▶ [Task item] Among the entries below, only the lines starting at the one with "Donations (422, 1906)" and ending at the one with "About VAS (423, 2093)", both included, are to be printed exactly.

Data excerpts
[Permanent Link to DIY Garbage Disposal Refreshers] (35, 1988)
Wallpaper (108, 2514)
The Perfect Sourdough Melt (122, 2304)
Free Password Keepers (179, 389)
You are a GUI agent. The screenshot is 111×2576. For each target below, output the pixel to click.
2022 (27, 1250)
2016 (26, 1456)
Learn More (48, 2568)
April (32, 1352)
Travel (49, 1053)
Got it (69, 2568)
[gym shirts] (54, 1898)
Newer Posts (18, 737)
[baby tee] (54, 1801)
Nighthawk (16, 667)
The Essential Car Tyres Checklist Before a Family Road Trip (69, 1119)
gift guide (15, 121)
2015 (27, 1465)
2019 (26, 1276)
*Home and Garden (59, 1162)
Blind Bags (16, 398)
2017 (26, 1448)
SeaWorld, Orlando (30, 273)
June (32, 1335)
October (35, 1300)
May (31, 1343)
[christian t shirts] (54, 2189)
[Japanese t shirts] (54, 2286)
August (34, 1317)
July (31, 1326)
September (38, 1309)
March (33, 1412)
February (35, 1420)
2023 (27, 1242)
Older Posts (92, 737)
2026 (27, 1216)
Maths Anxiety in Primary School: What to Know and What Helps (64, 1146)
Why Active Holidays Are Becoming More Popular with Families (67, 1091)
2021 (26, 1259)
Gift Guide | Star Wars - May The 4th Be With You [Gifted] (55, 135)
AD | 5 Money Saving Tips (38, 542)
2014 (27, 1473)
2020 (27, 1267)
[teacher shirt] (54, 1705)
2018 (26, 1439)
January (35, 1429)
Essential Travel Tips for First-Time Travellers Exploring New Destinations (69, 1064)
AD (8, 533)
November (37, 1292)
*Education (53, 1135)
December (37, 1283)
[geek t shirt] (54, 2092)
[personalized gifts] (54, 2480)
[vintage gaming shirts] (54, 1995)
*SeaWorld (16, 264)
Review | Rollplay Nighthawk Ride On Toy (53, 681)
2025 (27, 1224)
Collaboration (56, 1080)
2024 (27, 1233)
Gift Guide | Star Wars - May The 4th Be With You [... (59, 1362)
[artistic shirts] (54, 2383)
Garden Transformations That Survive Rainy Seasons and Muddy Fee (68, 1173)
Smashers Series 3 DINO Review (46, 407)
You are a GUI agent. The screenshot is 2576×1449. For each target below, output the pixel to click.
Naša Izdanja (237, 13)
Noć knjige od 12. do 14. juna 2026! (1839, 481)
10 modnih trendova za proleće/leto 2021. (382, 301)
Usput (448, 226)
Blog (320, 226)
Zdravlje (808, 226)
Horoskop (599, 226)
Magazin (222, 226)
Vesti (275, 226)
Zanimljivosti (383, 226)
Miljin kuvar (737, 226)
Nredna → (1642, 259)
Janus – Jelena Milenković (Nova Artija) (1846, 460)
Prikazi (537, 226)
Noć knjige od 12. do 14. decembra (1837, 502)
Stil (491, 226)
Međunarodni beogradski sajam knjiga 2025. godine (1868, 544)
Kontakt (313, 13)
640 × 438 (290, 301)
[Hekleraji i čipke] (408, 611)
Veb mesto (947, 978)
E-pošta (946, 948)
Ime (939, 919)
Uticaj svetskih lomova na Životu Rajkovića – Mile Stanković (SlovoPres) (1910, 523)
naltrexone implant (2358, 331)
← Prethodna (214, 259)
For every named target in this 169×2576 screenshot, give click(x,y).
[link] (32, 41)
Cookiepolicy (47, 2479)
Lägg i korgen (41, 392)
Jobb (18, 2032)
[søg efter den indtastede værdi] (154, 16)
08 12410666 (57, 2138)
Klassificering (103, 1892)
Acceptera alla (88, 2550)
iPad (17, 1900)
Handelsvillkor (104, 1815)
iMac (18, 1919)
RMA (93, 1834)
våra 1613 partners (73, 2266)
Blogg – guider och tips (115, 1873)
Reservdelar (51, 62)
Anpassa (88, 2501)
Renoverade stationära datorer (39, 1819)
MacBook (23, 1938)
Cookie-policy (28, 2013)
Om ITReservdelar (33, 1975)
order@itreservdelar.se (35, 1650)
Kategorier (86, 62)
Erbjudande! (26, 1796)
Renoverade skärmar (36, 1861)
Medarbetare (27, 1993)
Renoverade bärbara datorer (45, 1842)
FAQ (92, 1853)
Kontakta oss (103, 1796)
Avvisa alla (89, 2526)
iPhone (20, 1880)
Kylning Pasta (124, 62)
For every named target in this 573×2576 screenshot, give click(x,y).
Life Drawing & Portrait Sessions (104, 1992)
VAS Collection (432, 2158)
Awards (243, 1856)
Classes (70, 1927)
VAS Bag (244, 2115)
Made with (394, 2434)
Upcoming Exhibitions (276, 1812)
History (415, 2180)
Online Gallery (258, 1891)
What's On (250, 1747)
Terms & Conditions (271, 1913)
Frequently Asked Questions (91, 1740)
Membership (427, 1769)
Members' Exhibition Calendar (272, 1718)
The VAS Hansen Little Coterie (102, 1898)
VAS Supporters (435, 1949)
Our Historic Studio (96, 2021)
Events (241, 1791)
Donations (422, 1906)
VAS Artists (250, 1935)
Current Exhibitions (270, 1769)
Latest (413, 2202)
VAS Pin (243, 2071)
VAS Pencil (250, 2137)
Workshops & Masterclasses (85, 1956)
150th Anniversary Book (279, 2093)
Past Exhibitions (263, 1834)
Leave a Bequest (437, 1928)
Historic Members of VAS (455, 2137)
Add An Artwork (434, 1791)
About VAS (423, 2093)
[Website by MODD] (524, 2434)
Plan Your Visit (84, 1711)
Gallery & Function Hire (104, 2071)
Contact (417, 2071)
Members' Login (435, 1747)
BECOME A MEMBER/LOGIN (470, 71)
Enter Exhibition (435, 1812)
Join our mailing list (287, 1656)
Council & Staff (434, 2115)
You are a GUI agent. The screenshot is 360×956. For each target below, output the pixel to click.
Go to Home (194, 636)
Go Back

▶ [The completed task]
Donations (422, 1906)
VAS Artists (250, 1935)
Current Exhibitions (270, 1769)
Latest (413, 2202)
VAS Pin (243, 2071)
VAS Pencil (250, 2137)
Workshops & Masterclasses (85, 1956)
150th Anniversary Book (279, 2093)
Past Exhibitions (263, 1834)
Leave a Bequest (437, 1928)
Historic Members of VAS (455, 2137)
Add An Artwork (434, 1791)
About VAS (423, 2093)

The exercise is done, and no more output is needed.